--- Task to complete ---
Rewrite all of the material below, replacing every occurrence of "Transekt" with "Transect" and leaving everything else unchanged.

Recorded data:
==========
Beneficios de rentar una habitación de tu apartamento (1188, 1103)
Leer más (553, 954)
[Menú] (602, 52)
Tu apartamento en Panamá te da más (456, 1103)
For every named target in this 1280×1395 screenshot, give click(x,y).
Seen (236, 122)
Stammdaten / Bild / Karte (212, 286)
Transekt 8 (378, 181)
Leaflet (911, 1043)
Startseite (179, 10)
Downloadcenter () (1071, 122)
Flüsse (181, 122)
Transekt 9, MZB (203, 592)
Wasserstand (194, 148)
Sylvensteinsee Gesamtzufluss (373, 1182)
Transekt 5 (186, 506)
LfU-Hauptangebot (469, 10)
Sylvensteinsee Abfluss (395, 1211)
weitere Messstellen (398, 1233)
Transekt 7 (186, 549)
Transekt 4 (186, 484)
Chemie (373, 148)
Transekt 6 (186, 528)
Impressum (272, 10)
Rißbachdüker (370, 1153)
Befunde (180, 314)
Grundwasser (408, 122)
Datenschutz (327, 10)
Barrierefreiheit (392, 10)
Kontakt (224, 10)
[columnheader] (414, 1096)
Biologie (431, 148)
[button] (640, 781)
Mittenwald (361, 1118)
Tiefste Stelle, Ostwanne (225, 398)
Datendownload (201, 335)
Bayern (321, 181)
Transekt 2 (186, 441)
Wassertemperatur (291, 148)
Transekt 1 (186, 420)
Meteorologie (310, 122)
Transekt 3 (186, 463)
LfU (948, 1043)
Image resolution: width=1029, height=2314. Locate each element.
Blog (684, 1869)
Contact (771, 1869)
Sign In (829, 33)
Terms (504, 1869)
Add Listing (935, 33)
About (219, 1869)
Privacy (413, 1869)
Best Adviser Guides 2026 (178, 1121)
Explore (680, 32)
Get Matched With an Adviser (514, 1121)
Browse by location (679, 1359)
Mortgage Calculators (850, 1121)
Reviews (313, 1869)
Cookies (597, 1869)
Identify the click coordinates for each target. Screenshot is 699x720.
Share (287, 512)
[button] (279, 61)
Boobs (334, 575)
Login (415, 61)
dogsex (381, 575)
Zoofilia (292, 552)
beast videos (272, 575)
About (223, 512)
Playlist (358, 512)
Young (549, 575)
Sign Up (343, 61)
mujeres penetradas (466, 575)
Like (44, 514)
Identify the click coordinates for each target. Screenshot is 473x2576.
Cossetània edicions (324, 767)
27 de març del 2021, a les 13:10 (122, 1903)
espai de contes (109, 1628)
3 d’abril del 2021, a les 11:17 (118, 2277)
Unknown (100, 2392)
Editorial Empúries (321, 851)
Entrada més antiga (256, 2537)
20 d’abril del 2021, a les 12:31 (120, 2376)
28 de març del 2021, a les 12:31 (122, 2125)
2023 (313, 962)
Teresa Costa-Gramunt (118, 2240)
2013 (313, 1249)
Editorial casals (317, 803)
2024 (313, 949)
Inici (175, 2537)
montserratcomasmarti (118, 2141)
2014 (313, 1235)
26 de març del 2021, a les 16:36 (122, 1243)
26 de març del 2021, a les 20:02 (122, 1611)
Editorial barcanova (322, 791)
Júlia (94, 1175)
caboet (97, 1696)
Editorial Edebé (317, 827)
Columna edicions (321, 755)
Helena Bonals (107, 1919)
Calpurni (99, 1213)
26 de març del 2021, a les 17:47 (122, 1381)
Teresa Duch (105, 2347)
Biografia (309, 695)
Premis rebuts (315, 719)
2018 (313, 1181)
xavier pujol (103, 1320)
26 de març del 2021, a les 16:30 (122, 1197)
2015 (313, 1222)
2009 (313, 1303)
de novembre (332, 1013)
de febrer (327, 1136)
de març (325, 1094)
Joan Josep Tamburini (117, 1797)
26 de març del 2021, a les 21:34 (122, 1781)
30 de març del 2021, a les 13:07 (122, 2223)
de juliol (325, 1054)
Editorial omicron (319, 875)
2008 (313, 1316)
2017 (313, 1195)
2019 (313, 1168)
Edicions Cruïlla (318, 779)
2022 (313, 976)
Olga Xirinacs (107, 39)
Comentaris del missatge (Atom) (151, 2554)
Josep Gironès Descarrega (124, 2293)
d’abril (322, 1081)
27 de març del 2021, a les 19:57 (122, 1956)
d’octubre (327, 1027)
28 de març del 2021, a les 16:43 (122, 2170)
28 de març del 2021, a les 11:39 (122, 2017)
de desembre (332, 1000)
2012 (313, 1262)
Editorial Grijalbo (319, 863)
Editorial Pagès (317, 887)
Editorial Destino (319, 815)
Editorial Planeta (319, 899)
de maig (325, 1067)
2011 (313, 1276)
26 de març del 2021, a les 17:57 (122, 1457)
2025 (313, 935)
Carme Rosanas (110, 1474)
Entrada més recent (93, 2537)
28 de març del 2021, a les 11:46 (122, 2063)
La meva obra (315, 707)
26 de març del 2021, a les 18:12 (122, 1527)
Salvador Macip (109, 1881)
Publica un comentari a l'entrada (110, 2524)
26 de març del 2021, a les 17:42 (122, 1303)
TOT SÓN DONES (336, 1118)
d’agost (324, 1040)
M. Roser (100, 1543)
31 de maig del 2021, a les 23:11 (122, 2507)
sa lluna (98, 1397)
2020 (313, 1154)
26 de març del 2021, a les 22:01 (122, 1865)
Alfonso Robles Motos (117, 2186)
==========
--- Answer in full ---
Beneficios de rentar una habitación de tu apartamento (1188, 1103)
Leer más (553, 954)
[Menú] (602, 52)
Tu apartamento en Panamá te da más (456, 1103)
For every named target in this 1280×1395 screenshot, give click(x,y).
Seen (236, 122)
Stammdaten / Bild / Karte (212, 286)
Transect 8 (378, 181)
Leaflet (911, 1043)
Startseite (179, 10)
Downloadcenter () (1071, 122)
Flüsse (181, 122)
Transect 9, MZB (203, 592)
Wasserstand (194, 148)
Sylvensteinsee Gesamtzufluss (373, 1182)
Transect 5 (186, 506)
LfU-Hauptangebot (469, 10)
Sylvensteinsee Abfluss (395, 1211)
weitere Messstellen (398, 1233)
Transect 7 (186, 549)
Transect 4 (186, 484)
Chemie (373, 148)
Transect 6 (186, 528)
Impressum (272, 10)
Rißbachdüker (370, 1153)
Befunde (180, 314)
Grundwasser (408, 122)
Datenschutz (327, 10)
Barrierefreiheit (392, 10)
Kontakt (224, 10)
[columnheader] (414, 1096)
Biologie (431, 148)
[button] (640, 781)
Mittenwald (361, 1118)
Tiefste Stelle, Ostwanne (225, 398)
Datendownload (201, 335)
Bayern (321, 181)
Transect 2 (186, 441)
Wassertemperatur (291, 148)
Transect 1 (186, 420)
Meteorologie (310, 122)
Transect 3 (186, 463)
LfU (948, 1043)
Image resolution: width=1029, height=2314. Locate each element.
Blog (684, 1869)
Contact (771, 1869)
Sign In (829, 33)
Terms (504, 1869)
Add Listing (935, 33)
About (219, 1869)
Privacy (413, 1869)
Best Adviser Guides 2026 (178, 1121)
Explore (680, 32)
Get Matched With an Adviser (514, 1121)
Browse by location (679, 1359)
Mortgage Calculators (850, 1121)
Reviews (313, 1869)
Cookies (597, 1869)
Identify the click coordinates for each target. Screenshot is 699x720.
Share (287, 512)
[button] (279, 61)
Boobs (334, 575)
Login (415, 61)
dogsex (381, 575)
Zoofilia (292, 552)
beast videos (272, 575)
About (223, 512)
Playlist (358, 512)
Young (549, 575)
Sign Up (343, 61)
mujeres penetradas (466, 575)
Like (44, 514)
Identify the click coordinates for each target. Screenshot is 473x2576.
Cossetània edicions (324, 767)
27 de març del 2021, a les 13:10 (122, 1903)
espai de contes (109, 1628)
3 d’abril del 2021, a les 11:17 (118, 2277)
Unknown (100, 2392)
Editorial Empúries (321, 851)
Entrada més antiga (256, 2537)
20 d’abril del 2021, a les 12:31 (120, 2376)
28 de març del 2021, a les 12:31 (122, 2125)
2023 (313, 962)
Teresa Costa-Gramunt (118, 2240)
2013 (313, 1249)
Editorial casals (317, 803)
2024 (313, 949)
Inici (175, 2537)
montserratcomasmarti (118, 2141)
2014 (313, 1235)
26 de març del 2021, a les 16:36 (122, 1243)
26 de març del 2021, a les 20:02 (122, 1611)
Editorial barcanova (322, 791)
Júlia (94, 1175)
caboet (97, 1696)
Editorial Edebé (317, 827)
Columna edicions (321, 755)
Helena Bonals (107, 1919)
Calpurni (99, 1213)
26 de març del 2021, a les 17:47 (122, 1381)
Teresa Duch (105, 2347)
Biografia (309, 695)
Premis rebuts (315, 719)
2018 (313, 1181)
xavier pujol (103, 1320)
26 de març del 2021, a les 16:30 (122, 1197)
2015 (313, 1222)
2009 (313, 1303)
de novembre (332, 1013)
de febrer (327, 1136)
de març (325, 1094)
Joan Josep Tamburini (117, 1797)
26 de març del 2021, a les 21:34 (122, 1781)
30 de març del 2021, a les 13:07 (122, 2223)
de juliol (325, 1054)
Editorial omicron (319, 875)
2008 (313, 1316)
2017 (313, 1195)
2019 (313, 1168)
Edicions Cruïlla (318, 779)
2022 (313, 976)
Olga Xirinacs (107, 39)
Comentaris del missatge (Atom) (151, 2554)
Josep Gironès Descarrega (124, 2293)
d’abril (322, 1081)
27 de març del 2021, a les 19:57 (122, 1956)
d’octubre (327, 1027)
28 de març del 2021, a les 16:43 (122, 2170)
28 de març del 2021, a les 11:39 (122, 2017)
de desembre (332, 1000)
2012 (313, 1262)
Editorial Grijalbo (319, 863)
Editorial Pagès (317, 887)
Editorial Destino (319, 815)
Editorial Planeta (319, 899)
de maig (325, 1067)
2011 (313, 1276)
26 de març del 2021, a les 17:57 (122, 1457)
2025 (313, 935)
Carme Rosanas (110, 1474)
Entrada més recent (93, 2537)
28 de març del 2021, a les 11:46 (122, 2063)
La meva obra (315, 707)
26 de març del 2021, a les 18:12 (122, 1527)
Salvador Macip (109, 1881)
Publica un comentari a l'entrada (110, 2524)
26 de març del 2021, a les 17:42 (122, 1303)
TOT SÓN DONES (336, 1118)
d’agost (324, 1040)
M. Roser (100, 1543)
31 de maig del 2021, a les 23:11 (122, 2507)
sa lluna (98, 1397)
2020 (313, 1154)
26 de març del 2021, a les 22:01 (122, 1865)
Alfonso Robles Motos (117, 2186)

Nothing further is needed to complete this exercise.